Texto fornecido:

┄┄┄┄┄┄

Contracorrentes
(Contracorrientes, 2009)
Drama - 100 min.
Direção: Javier Fuentes-León
Roteiro: Javier Fuentes-León
Com: Manolo Cardona, Cristian Mercado e Tatiana Astengo
Preconceito, essa palavra pesada e terrível, talvez seja a grande macula a ser destruída no século XXI. Em todos os níveis sociais, essa desonrosa condição humana ainda nos impede de respeitarmos os diferentes, aqueles que por um motivo ou outro, tem visões ou condições diferentes da maioria. O ser humano, como um grande animal instintivo e beligerante, ergue sua clava pontiaguda e afronta a todos aqueles que divergem de sua verdade absoluta. Não estou dizendo nada que o leitor não conheça e talvez (espero que não) pratique. A arte sempre foi a maior das armas contra o preconceito, e o cinema com sua infinita capacidade de abordar todos os assuntos imaginados na história do planeta, é prodigioso em defender bandeiras e tentar estimular o dialogo entre os mais radicais.
Por isso, quando um filme como Contracorrente chega aos cinemas, seria de se esperar que a mídia desse espaço, que fosse pauta dos mais diferentes programas de televisão e que a internet pipocasse em referências ao filme. Se vivesse no mundo mágico de Oz, isso talvez aconteceria. Mas vivendo no Brasil, um dos últimos baluartes da "carolice" em estado bruto, toda e qualquer forma artística contestadora é relegado a mera curiosidade bizarra ou vitimada pelos esquadrões da decência e da moral da sociedade.

┄┄┄┄┄┄

Linhas de dados:
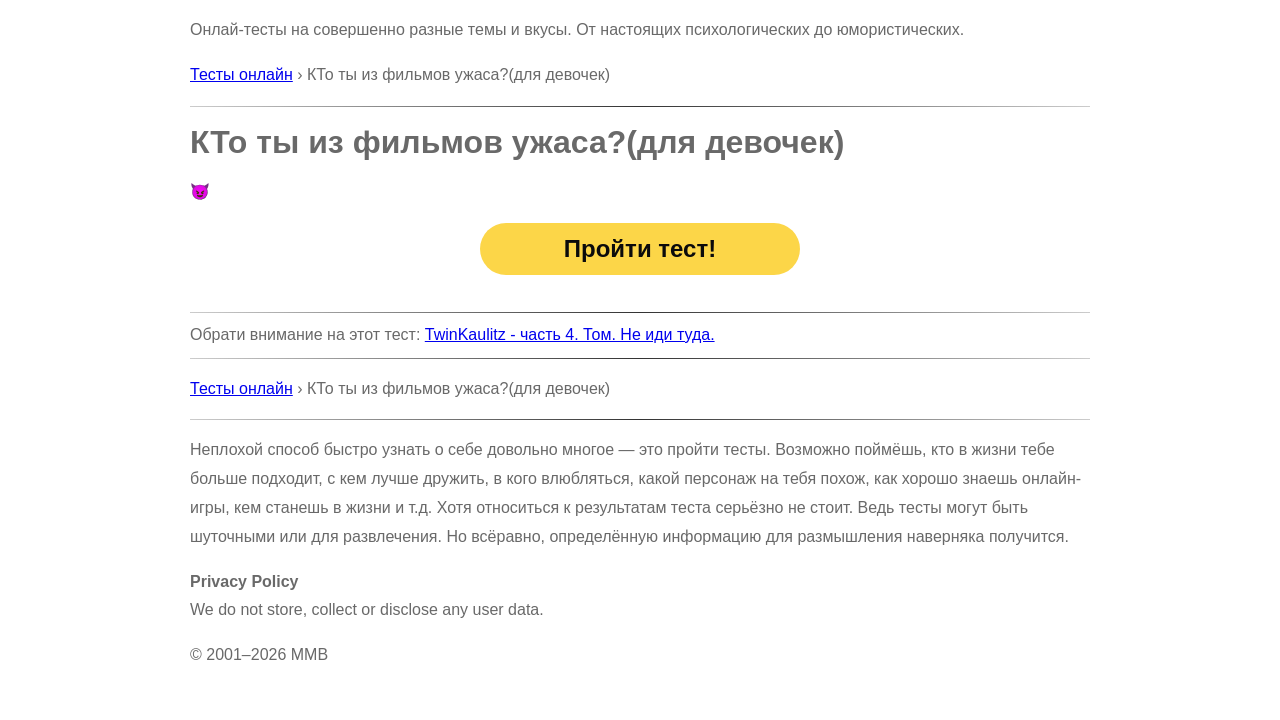  What do you see at coordinates (570, 334) in the screenshot?
I see `TwinKaulitz - часть 4. Том. Не иди туда.` at bounding box center [570, 334].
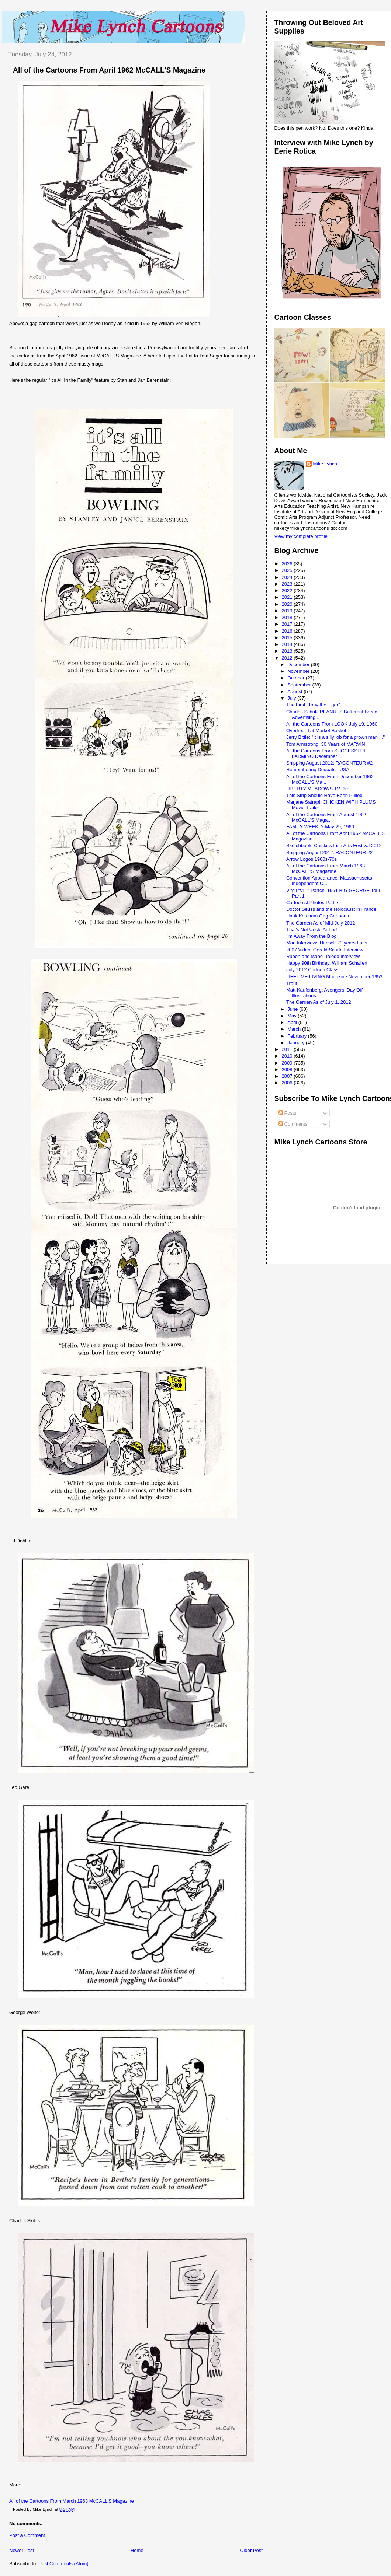 This screenshot has width=391, height=2576. What do you see at coordinates (311, 929) in the screenshot?
I see `That's Not Uncle Arthur!` at bounding box center [311, 929].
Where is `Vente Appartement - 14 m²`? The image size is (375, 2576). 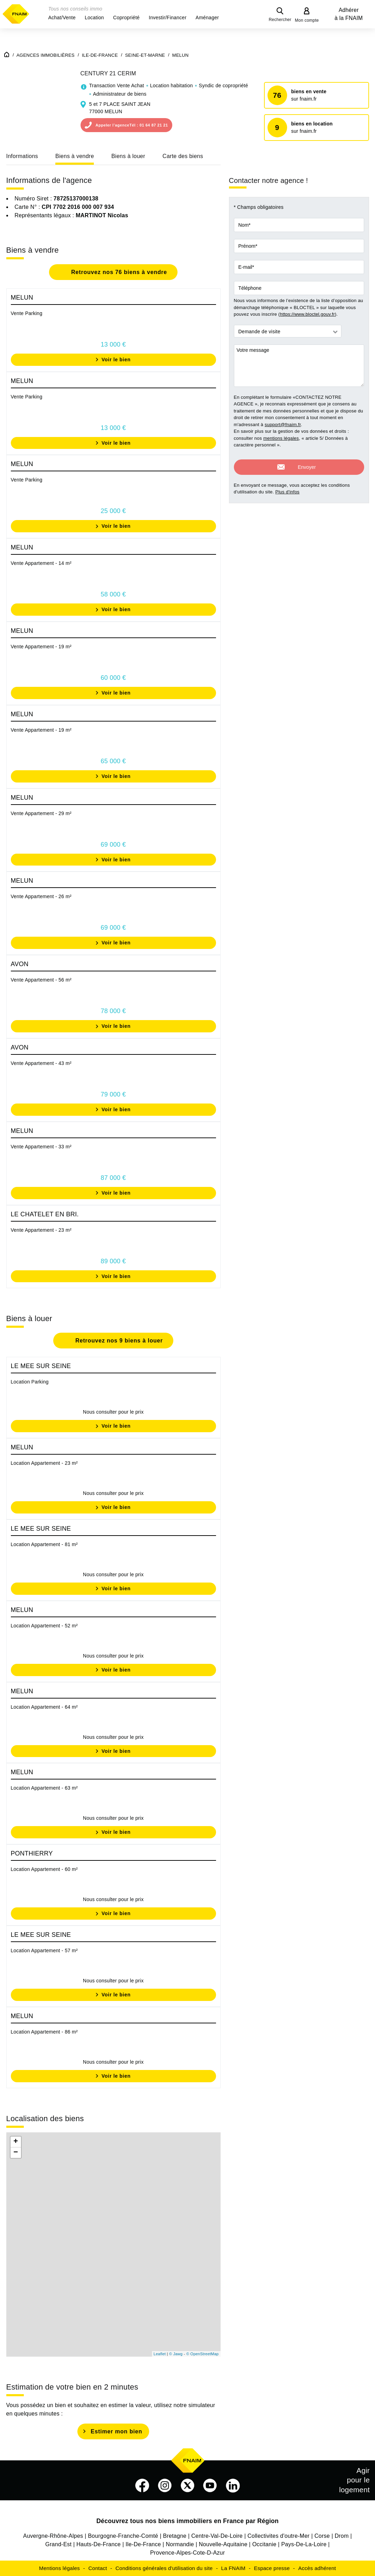 Vente Appartement - 14 m² is located at coordinates (41, 563).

┄┄┄┄┄┄

Tarefas:
a - De acordo com a crítica de Contracorrente, o que sempre foi a maior das armas contra o preconceito?
b - Indique se cada afirmação concorda com a crítica de Contracorrente, respondendo sim ou não e citando as palavras do texto que decidem: (i) o filme dura 100 minutos; (ii) a crítica afirma que a mídia deu grande espaço ao filme quando ele chegou aos cinemas; (iii) a crítica descreve o Brasil como um dos últimos baluartes da "carolice".

Resultados do exercício:
a - A arte.

b -
(i) Sim: “Drama - 100 min.”
(ii) Não: “Se vivesse no mundo mágico de Oz, isso talvez aconteceria.”
(iii) Sim: “um dos últimos baluartes da "carolice" em estado bruto”